**TRY IT**
Omit the images and retype the records verbatim.
BEGIN DATA EXTRACT
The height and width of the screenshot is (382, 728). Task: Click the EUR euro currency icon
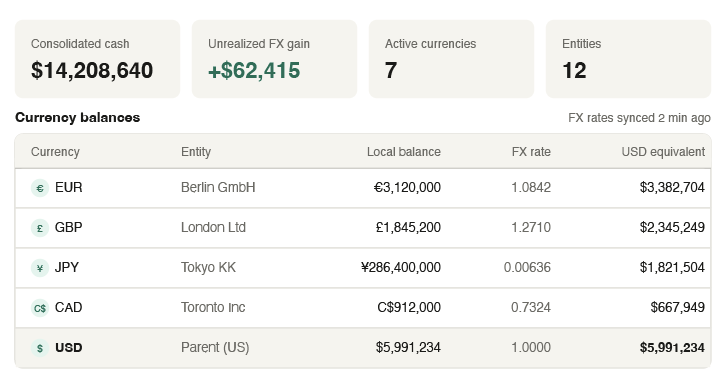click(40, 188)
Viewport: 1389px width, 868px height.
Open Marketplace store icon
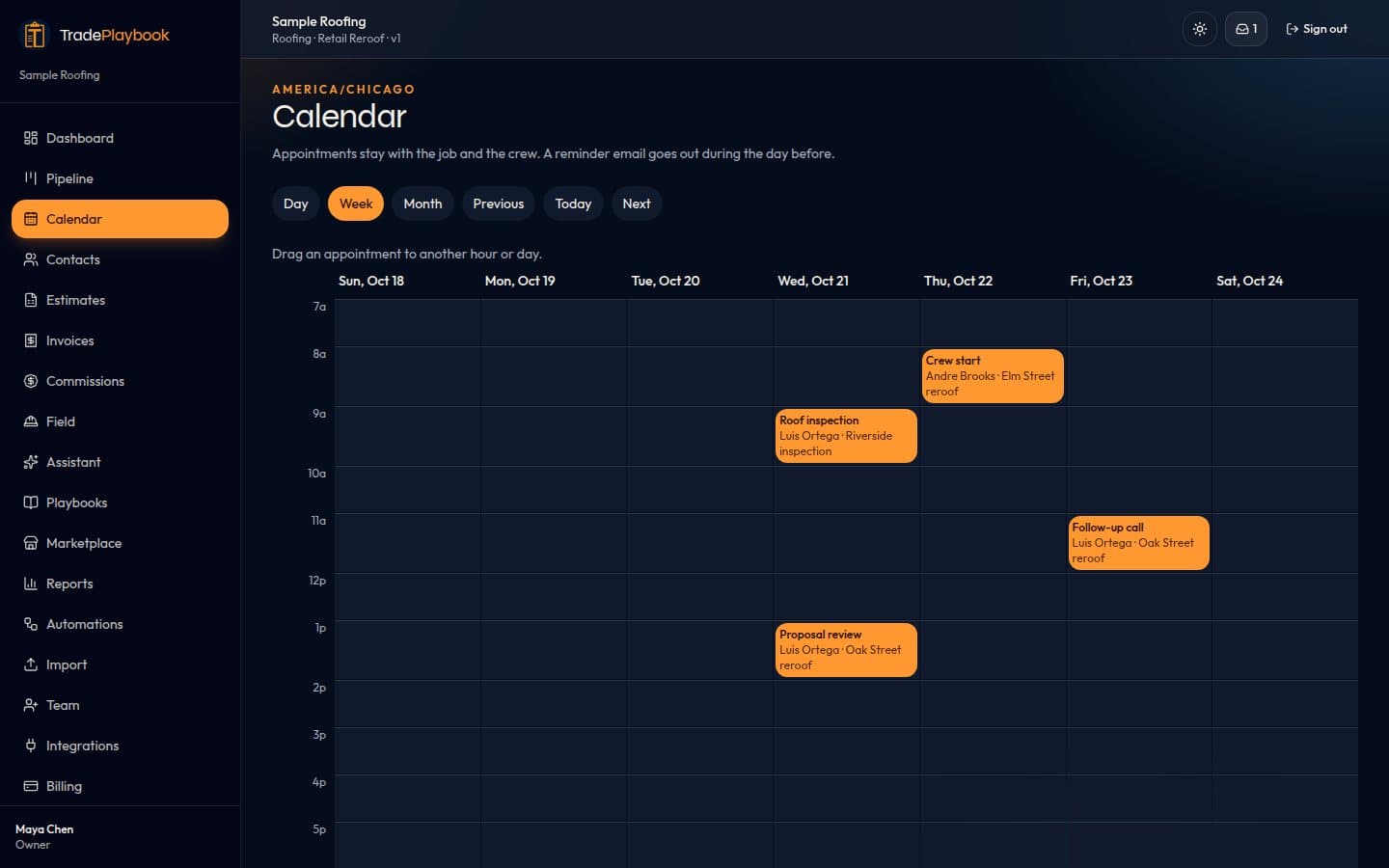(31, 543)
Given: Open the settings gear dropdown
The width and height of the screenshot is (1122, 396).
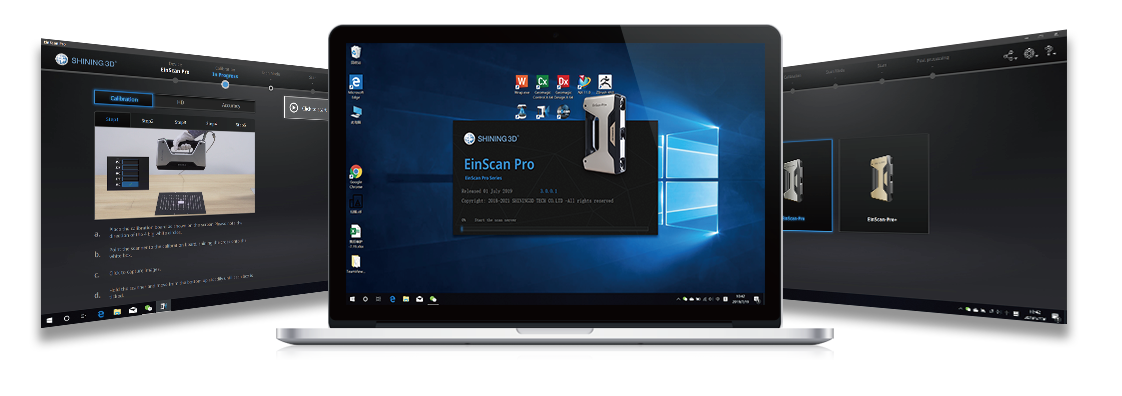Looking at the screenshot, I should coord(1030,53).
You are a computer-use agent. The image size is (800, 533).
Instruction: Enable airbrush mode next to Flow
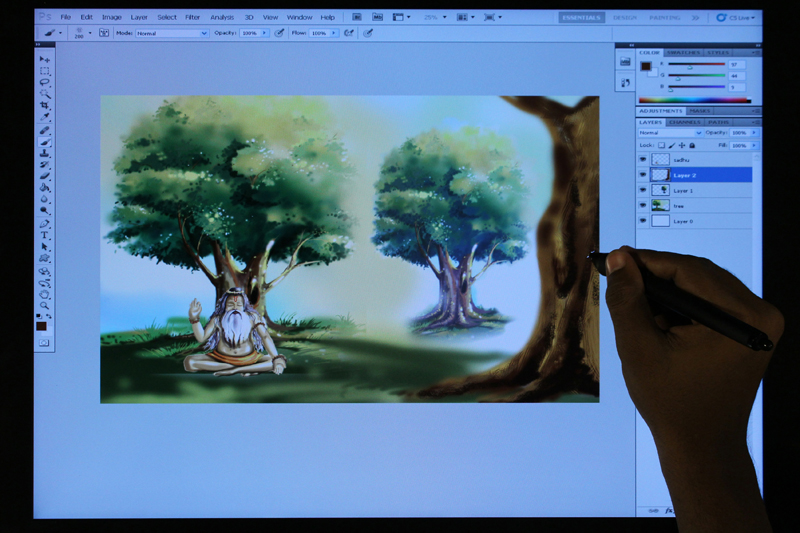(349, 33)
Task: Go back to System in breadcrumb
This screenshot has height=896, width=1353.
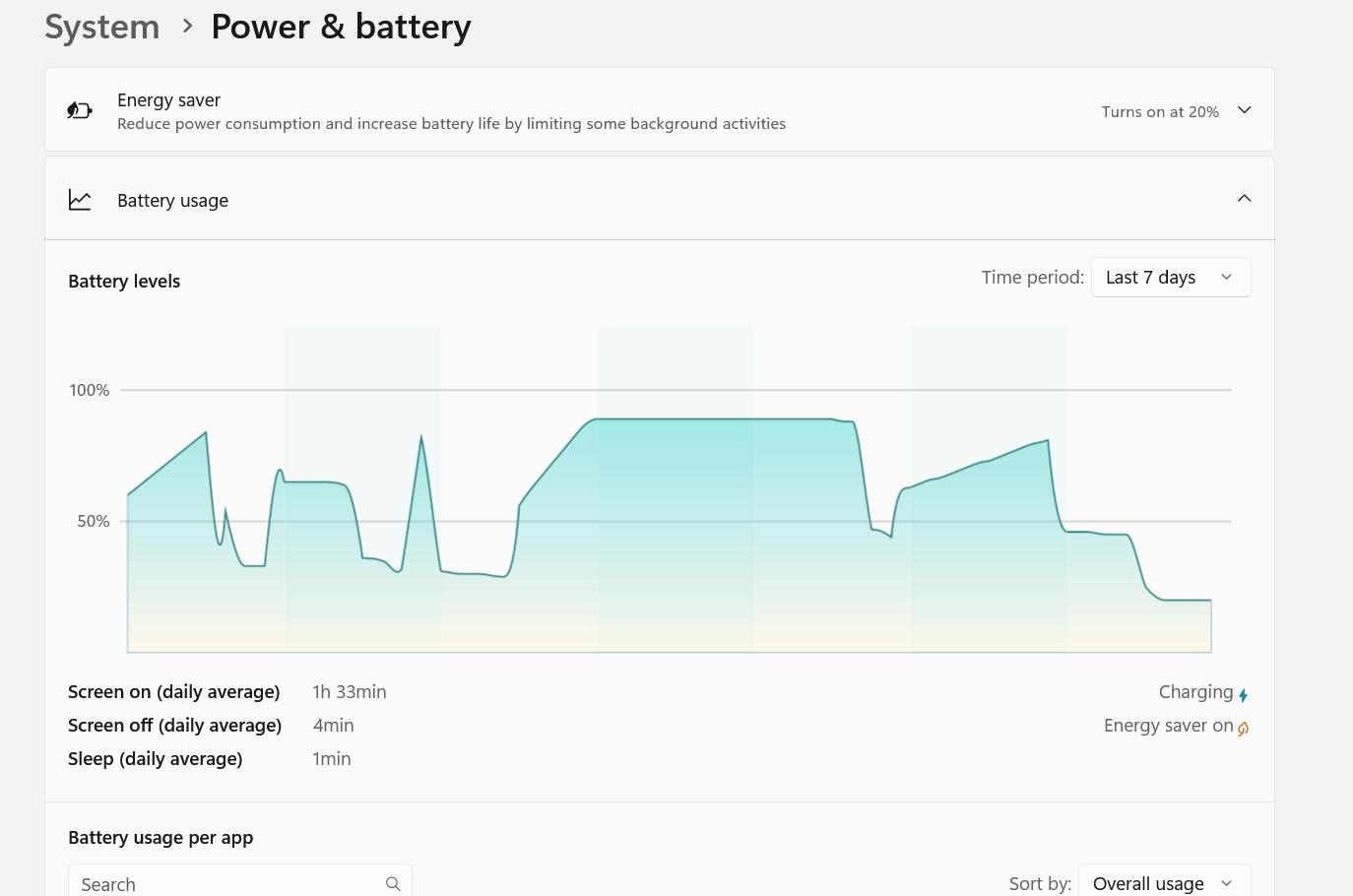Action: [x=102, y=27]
END DATA EXTRACT
**REPLY TO THE TASK**
The height and width of the screenshot is (382, 728). Task: Click the EUR euro currency icon
click(40, 188)
Viewport: 1389px width, 868px height.
Open Marketplace store icon
(31, 543)
Given: Open the settings gear dropdown
The width and height of the screenshot is (1122, 396).
Looking at the screenshot, I should coord(1030,53).
You are a computer-use agent. The image size is (800, 533).
Instruction: Enable airbrush mode next to Flow
(349, 33)
Task: Go back to System in breadcrumb
This screenshot has height=896, width=1353.
Action: [x=102, y=27]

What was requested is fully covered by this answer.